I’ve seen people speculating about using Lightning Network with multiple channels, one to pay for their coffee, another to pay for clothing, depending on which channel will likely be “quickest”. This reminds me of when I first learned about email in the 90s, people were discussing how it could be sent between computers “in minutes”.
In reality, data can make its way entirely around the world in a fraction of a second, at speeds not far behind the speed of light.
You can test this theory yourself. I live in the UK, on the opposite side of the world is Australia. Go to the command prompt and type:
That is the IP of a computer located in Australia. The ping command tells my computer to send a ‘hello’ message to that computer, and then tells me the time it took to receive a reply.
The speed I am given is around 360ms. Just over 1/3 of a second (1000ms).
From where I am in the UK to Sydney, Australia is 10,645 miles. That means in around a third of a second, that ping request has travelled 21,290 miles around the world at a staggering 59,139 miles per second.
The speed of light however, is 186,282 miles per second. So, relatively speaking, why so slow?

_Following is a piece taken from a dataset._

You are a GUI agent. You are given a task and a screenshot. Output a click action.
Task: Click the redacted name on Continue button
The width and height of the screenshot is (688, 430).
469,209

The answer is that the request had to be routed. If there was a fibre optic cable directly from my house all the way to Sydney, we’d be able to achieve light speed. However, there isn’t, the request had to be routed through lots of different channels (connections between 2 different locations).
Considering how much we use and depend on the Internet, its easy to forget just how impressively it performs, and our computers possess the basic tools needed to enable us to see exactly how data is routed around the Internet between our computer and another.

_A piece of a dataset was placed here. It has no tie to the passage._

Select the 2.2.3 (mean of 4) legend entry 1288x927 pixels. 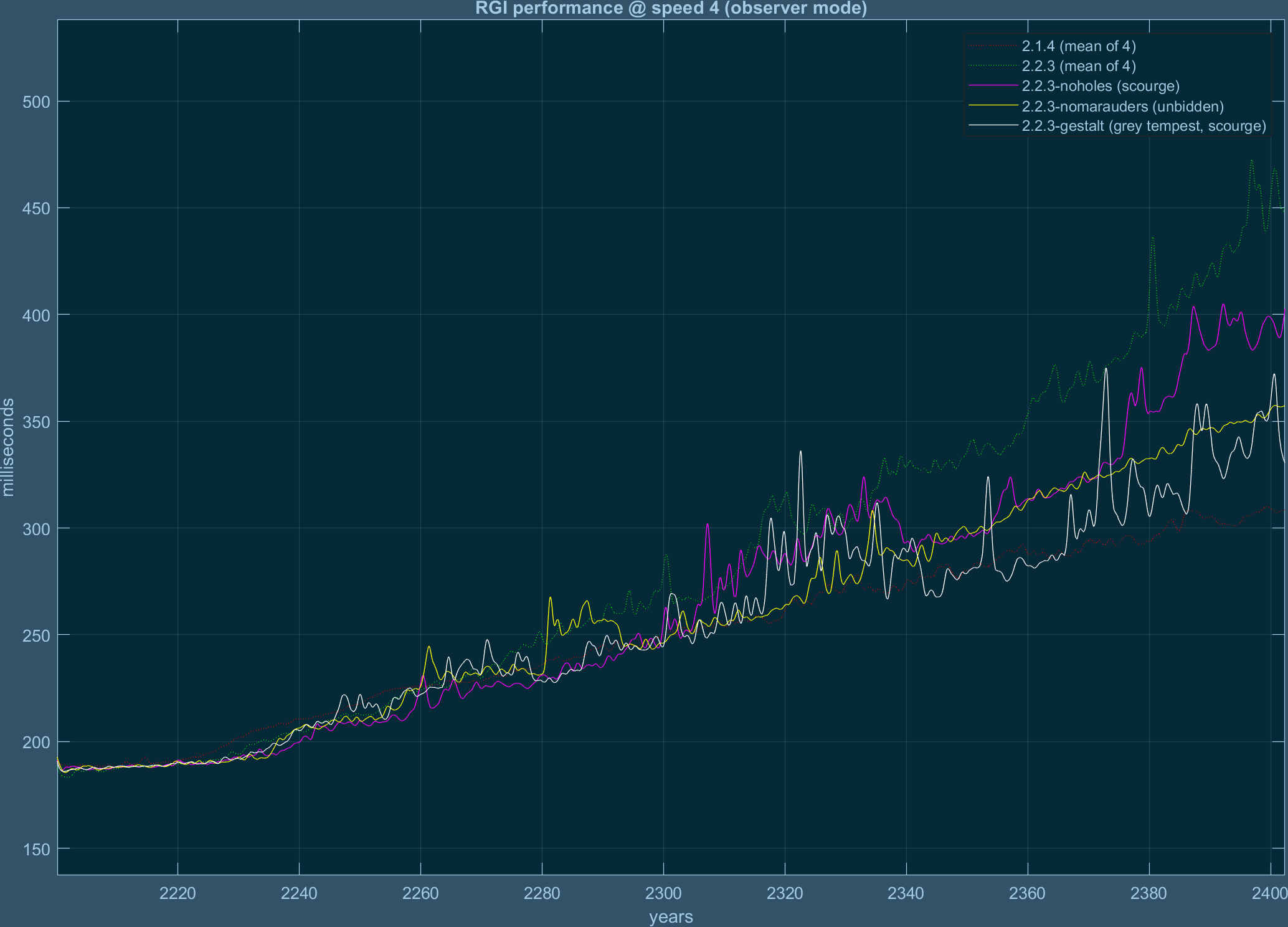(1079, 66)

Another trip to the Windows command line and I type: “tracert 184.108.40.206”.
This is the trace route command, and it will piece together exactly the route the ping request data took to get there.
In my case the first channel of the route is a 1ms trip from my laptop to my router over WiFi. It then makes a 20ms trip to my ISP, where it was passed around between a few switches, before by 24ms, on its 7th hop arriving at IP 220.127.116.11, the London Internet Exchange (LINX). From there, it takes 140ms to arrive in Hong Kong at IP 18.104.22.168, checking in a couple of times along the way. The next stage in its journey is a big one, taking a 340ms to arrive in Sydney at IP 22.214.171.124.
The journey the Internet traffic took can be summarised as follows:
Hop(s) | Time | Location 1 1 ms WiFi Router 2-7 24 ms My ISP 8 24 ms London Internet Exchange 9-10 140 ms Hong Kong 11-14 340 ms Sydney 15 340 ms Final Destination
As you can see, it took 15 hops in total for the data to get from my computer in the UK to its destination in Australia. The times mentioned are actually round-trip, so the trip to Hong Kong actually took 70ms one-way, but involved 20 hops round-trip.
If you visit an Australian website from the other side of the world, you don’t give a second thought to the route the data took, it all just happens really quickly and behind the scenes. This is exactly how the Lightning Network will work. It sounds incomprehensible to the end user, but so does the Internet which we take for granted.
The Lightning Network is the perfect solution to Bitcoin’s scaling problem. While it sounds complicated, and its hard to imagine what it will be like to use, thanks to the great minds working on it, its probably going to feel pretty similar to how we use Bitcoin now, except with confirmation times of less than a second and at near zero-cost.